--- TRECHO PARA LEITURA ---
Esse fragmento (do capítulo 1, terceira parte) não apenas ridiculariza os escritores "difíceis" do final do século, mas também revela a intenção de uma escrita "fácil", baseada na espontaneidade da fala cotidiana e da reportagem jornalística.
Ao caricaturar o artificialismo literário de seu tempo, Lima Barreto escreve de forma descontraída e informal. Nesse sentido, Triste Fim de Policarpo Quaresma contribui para a simplicidade estilística dos artistas modernistas da Semana de 1922, que também apreciavam a soltura e a descontração da frase, em cenas rápidas do cotidiano dos grandes centros. De fato, esse romance ensinou ao Modernismo como captar de maneira viva a agitação das ruas do Rio de Janeiro. Nele, agitam-se, numa escrita dinâmica e incisiva, as várias camadas da população: o burocrata, o escriturário, os moleques, os oficiais, os soldados, o imigrante, a dona de casa, a moça preocupada com a moda, o seresteiro, a ex-escrava, os trabalhadores.
--- DADOS DE ORIGEM ---
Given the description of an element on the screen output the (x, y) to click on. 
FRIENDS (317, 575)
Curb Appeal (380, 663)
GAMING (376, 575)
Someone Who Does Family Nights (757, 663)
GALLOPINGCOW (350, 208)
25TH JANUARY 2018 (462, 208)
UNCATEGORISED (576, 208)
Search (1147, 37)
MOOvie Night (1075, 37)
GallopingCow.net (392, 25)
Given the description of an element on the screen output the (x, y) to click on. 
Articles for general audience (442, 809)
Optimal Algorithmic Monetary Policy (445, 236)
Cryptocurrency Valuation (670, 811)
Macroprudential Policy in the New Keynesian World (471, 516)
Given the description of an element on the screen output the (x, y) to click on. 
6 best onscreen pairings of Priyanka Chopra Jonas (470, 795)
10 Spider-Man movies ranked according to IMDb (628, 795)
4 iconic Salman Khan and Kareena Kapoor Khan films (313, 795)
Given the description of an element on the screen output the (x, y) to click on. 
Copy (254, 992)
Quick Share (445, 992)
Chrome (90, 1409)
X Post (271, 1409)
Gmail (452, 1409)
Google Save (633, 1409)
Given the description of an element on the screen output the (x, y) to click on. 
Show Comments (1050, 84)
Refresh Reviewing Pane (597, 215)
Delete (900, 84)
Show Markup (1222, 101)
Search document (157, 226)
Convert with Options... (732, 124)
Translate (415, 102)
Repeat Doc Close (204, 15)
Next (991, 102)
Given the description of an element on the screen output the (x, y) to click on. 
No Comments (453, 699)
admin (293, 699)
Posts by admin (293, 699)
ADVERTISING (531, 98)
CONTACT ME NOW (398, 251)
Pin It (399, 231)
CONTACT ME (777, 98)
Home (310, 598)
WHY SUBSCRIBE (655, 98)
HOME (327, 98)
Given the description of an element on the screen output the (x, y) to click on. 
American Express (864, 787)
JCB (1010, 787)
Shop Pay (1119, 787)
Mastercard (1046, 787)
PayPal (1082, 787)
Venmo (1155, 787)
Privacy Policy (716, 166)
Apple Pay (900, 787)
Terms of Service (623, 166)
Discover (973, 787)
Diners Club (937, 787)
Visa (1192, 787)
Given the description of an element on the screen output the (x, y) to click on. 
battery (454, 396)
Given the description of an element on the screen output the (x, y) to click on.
---
> **TAREFA 1**: Por favor, transcreva do trecho sobre Triste Fim de Policarpo Quaresma a parte que começa nas palavras "Ao caricaturar o" e vai até "ex-escrava, os trabalhadores.".
> **TAREFA 2**: Dê continuidade ao trecho sobre Triste Fim de Policarpo Quaresma a partir da última frase apresentada.

> **RESPOSTA 1**:
Ao caricaturar o artificialismo literário de seu tempo, Lima Barreto escreve de forma descontraída e informal. Nesse sentido, Triste Fim de Policarpo Quaresma contribui para a simplicidade estilística dos artistas modernistas da Semana de 1922, que também apreciavam a soltura e a descontração da frase, em cenas rápidas do cotidiano dos grandes centros. De fato, esse romance ensinou ao Modernismo como captar de maneira viva a agitação das ruas do Rio de Janeiro. Nele, agitam-se, numa escrita dinâmica e incisiva, as várias camadas da população: o burocrata, o escriturário, os moleques, os oficiais, os soldados, o imigrante, a dona de casa, a moça preocupada com a moda, o seresteiro, a ex-escrava, os trabalhadores.

> **RESPOSTA 2**:
As reformas de Quaresma

As três partes de Triste Fim de Policarpo Quaresma correspondem à aplicação das grandes reformas propostas pelo personagem principal para salvar o Brasil
4a. A reforma pela cultura
Relata a vida de Quaresma como funcionário público. Homem de hábitos arraigados e conservadores, Quaresma era solteirão e vivia com sua irmã Adelaide num bairro do Rio de Janeiro. Além de dedicado ao serviço público, era patriota exaltado e possuía uma biblioteca só com obras sobre o Brasil. De repente, viu-se assaltado por uma obsessão: salvar o país por meio de uma reforma nos costumes.

Para lembrar

Quaresma pensava que o homem do Brasil deveria se expressar como os primitivos tupinambás, e não como os europeus. Por isso, pôs-se a estudar o folclore e o tupi-guarani. Em pouco tempo, pretendeu substituir o idioma português pela língua dos primitivos habitantes da terra, chegando ao extremo de redigir documentos oficiais em tupi.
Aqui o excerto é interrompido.